Since $K = k[a_1, \ldots, a_n]$, every element of $K$ is a polynomial in $a_1, \ldots, a_n$ over $k$. In particular, the coefficients of the minimal polynomials of $a_{m+1}, \ldots, a_n$ over $k(a_1,\ldots,a_m)$ are rational functions in $a_1, \ldots, a_m$.

Let $d$ be the product of all denominators appearing in these minimal polynomial coefficients. Then $d \in k[a_1, \ldots, a_m] \setminus \{0\}$ and $K = k[a_1, \ldots, a_n, 1/d_1, \ldots]$ for finitely many elements.

Now we reach a contradiction: $K$ is a finitely generated $k$-algebra containing $k(a_1, \ldots, a_m)$, but $k(a_1, \ldots, a_m)$ is not a finitely generated $k$-algebra (since $k[a_1, \ldots, a_m]$ has infinitely many non-associate irreducible elements, and we cannot invert them all with finitely many generators).

More precisely: if $1/d \in k[a_1, \ldots, a_n]$ for some nonzero $d \in k[a_1, \ldots, a_m]$, this means $d$ divides $1$ in some polynomial extension, which forces $d \in k^\times$. But rational function coefficients may have non-constant denominators.

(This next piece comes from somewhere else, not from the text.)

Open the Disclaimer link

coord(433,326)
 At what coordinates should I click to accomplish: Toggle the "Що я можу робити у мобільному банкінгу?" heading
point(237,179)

Formal argument (Noether normalization style): Since $K$ is a finitely generated $k$-algebra that is a field, the Noether normalization lemma gives $k[y_1, \ldots, y_m] \hookrightarrow K$ with $K$ integral (finite) over $k[y_1, \ldots, y_m]$ and $y_i$ algebraically independent. If $m \geq 1$, then $k[y_1, \ldots, y_m]$ is not a field, but $K$ is a field, so the map $k[y_1, \ldots, y_m] \to K$ is an integral extension of a non-field into a field. By the going-up theorem, this means $k[y_1, \ldots, y_m]$ is also a field -- contradiction. So $m = 0$, and $K$ is integral (algebraic) over $k$. $\blacksquare$